Per farle sopravvivere, da separate, bisogna studiare ogni aspetto. Nasce così un gruppo multidisciplinare composto da neurochirurghi, anestesisti, neuroradiologi, chirurghi plastici, neuroriabilitatori, ingegneri, infermieri di differenti aree specialistiche e fisioterapisti. Viene coinvolto il Comitato Etico che condivide un percorso terapeutico che possa dare a entrambe le bambine le stesse chance di qualità della vita. E si mette a punto il programma. Nel corso dei mesi anche le gemelline vengono preparate alla separazione. Nella storia dell’Ospedale è il quarto caso di separazione di siamesi: nel 2017 c’erano state le gemelline algerine unite per il torace e l’addome e le piccole burundesi, unite per la zona sacrale. Negli anni 80, invece, la prima operazione del genere su due maschietti uniti sempre per il torace e l’addome.

Enoc e Marras, con la mamma delle gemelle siamesi separate al Bambino Gesù, luglio 2020

La grande sfida è il sistema venoso cerebrale, la rete di vasi sanguigni che le gemelle condividono in più punti.  L’équipe di Neurochirurgia del Bambino Gesù decide di procedere per fasi: tre interventi delicatissimi per ricostruire progressivamente due sistemi venosi indipendenti, in grado di contenere il carico di sangue che viaggia dal cervello al cuore. Si inizia nel maggio 2019 per arrivare, il 5 giugno 2020, alla separazione definitiva. Una volta separate le gemelline, poi, l’operazione prosegue in due diverse camere operatorie, con due équipe distinte, per ricostruire la membrana che riveste il cervello, rimodellare le ossa della scatola cranica e ricreare il rivestimento cutaneo. Il responsabile di Neurochirurgia del Bambino Gesù e dell’équipe che ha seguito le gemelline, Carlo Marras, lo racconta come «un momento emozionante, un’esperienza fantastica, irripetibile. Era un obiettivo molto ambizioso – afferma – e abbiamo fatto di tutto per raggiungerlo, con passione, ottimismo e gioia. Condividendo ogni passaggio, studiando insieme ogni minimo dettaglio».
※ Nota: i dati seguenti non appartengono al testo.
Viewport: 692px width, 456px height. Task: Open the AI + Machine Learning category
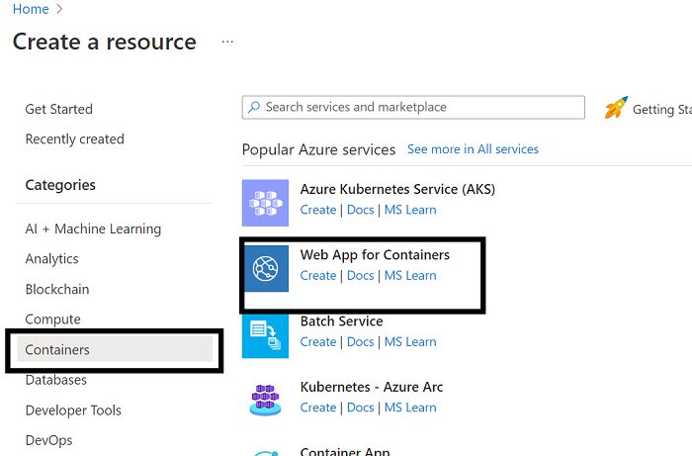coord(93,228)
Per le piccole, pochi giorni di monitoraggio in terapia intensiva, quindi il ritorno in reparto, nella stanza con due lettini singoli. «Il 29 giugno hanno festeggiato 2 anni, guardandosi negli occhi, muovendo le manine a ritmo di musica, in braccio alla mamma», raccontano dall’ospedale pediatrico. Hanno superato operazioni difficilissime; le ferite impiegheranno del tempo a rimarginarsi; il rischio di infezione è ancora presente. Proseguono il programma di neuroriabilitazione e per alcuni mesi dovranno indossare un casco protettivo. «Ma i controlli post-operatori indicano che il cervello è integro. Il sistema ricreato funziona, il flusso di sangue si è adattato al nuovo percorso. Si trovano in una condizione – spiegano i medici del dipartimento di Neuroscienze – che darà loro la possibilità di crescere regolarmente sia dal punto di vista motorio che cognitivo, e di condurre una vita normale, come tutte le bimbe della loro età».

Da mamma Ermine, in conferenza stampa, parole di gratitudine per l’ospedale e per quanti si sono presi cura delle sue bambine, «nate due volte. Se fossimo rimaste in Africa – afferma – non so quale destino avrebbero avuto. Ora che sono separate e stanno bene vorrei che fossero battezzate da Papa Francesco che si è sempre preso cura dei bambini di Bangui. Le mie piccole ora possono crescere, studiare e diventare dei medici per salvare altri bambini».